There are twenty-four grounds of appeal set down for a reversal; some are expressly abandoned; others not having been argued will be considered as abandoned. Sargeant Bros. v. Brancati, 107 N.J.L. 84.
The plaintiff, First National Bank of Philadelphia, alleges in the first count of the complaint that the defendant, with others, made and delivered to the plaintiff their promissory note in the sum of $36,900, dated May 19th, 1931, payable to the order of themselves, on demand, at the said bank. A copy of the note was annexed as Exhibit A. It further alleges that the defendant, in writing, authorized another to sign
his name as maker and endorser of this obligation and that the donee of the power did so; that the plaintiff holds the note and that $350 has been paid on account. Demand for payment of the balance had been made and refused, and that there is due $36,550 with interest from October 1st, 1931.

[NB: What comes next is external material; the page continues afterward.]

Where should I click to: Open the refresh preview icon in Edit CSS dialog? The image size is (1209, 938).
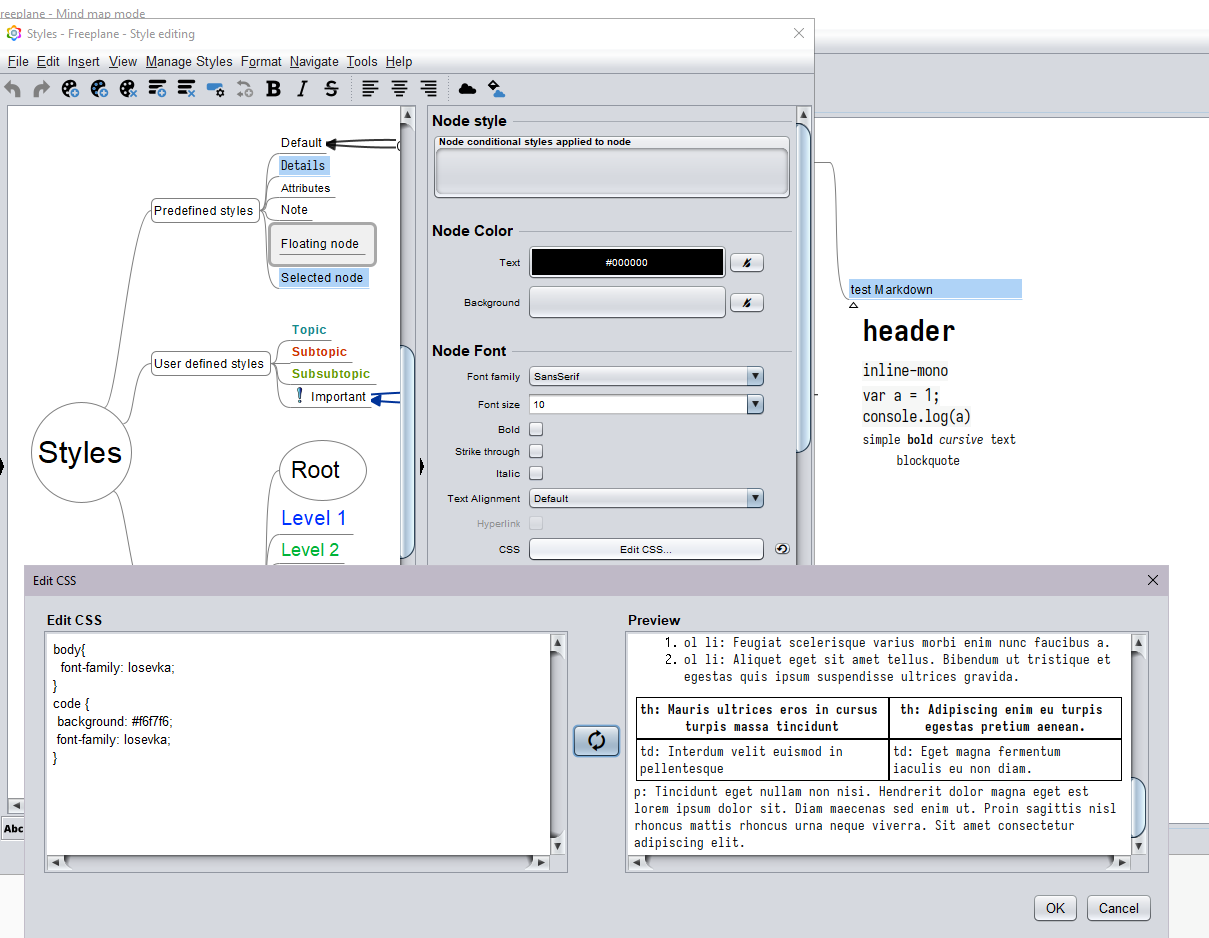click(x=596, y=741)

The second count in the complaint alleges that the defendant, in 1928, then a director of the Citizens State Bank of Williamsport, Pennsylvania, in order to revive the impaired capital of that institution, negotiated a loan of $50,000 from the Susquehanna Trust Company of Pennsylvania, by executing and delivering a note for that sum, signed and endorsed by the defendant and other directors. Said note, it is alleged, was assigned, transferred, set over and delivered to plaintiff for a valuable consideration. Payments made on account had reduced the note to $37,900 and a renewal note for that sum was made and endorsed by the defendant and the others, dated July 21st, 1930, which was attached to the complaint and marked Exhibit B. Since the making of the note, it had been further reduced to the sum of $36,550, which sum plaintiff demands with interest from October 1st, 1931. The plaintiff abandoned the first count of the complaint.
At the end of the plaintiff's case defendant moved for a nonsuit upon the ground that the notes were not negotiable because (a) they were neither payable on demand nor at a fixed time; (b) because the holder having the right by the contract itself to call the notes forthwith for failure to furnish additional collateral, rendered the time for payment uncertain and not determinable, and (c) because the holder having the right by the contract itself to sell the collateral and apply the proceeds to the principal, therefore, there was no certainty as to the amount due.
There were further grounds for nonsuit urged that there was no proof of delivery of the obligation and that the plaintiff, by accepting the second note, set up in the first count, discharged the prior note set up in the second count.
The court denied the motion for nonsuit, holding that the plaintiff had made out a prima facie ...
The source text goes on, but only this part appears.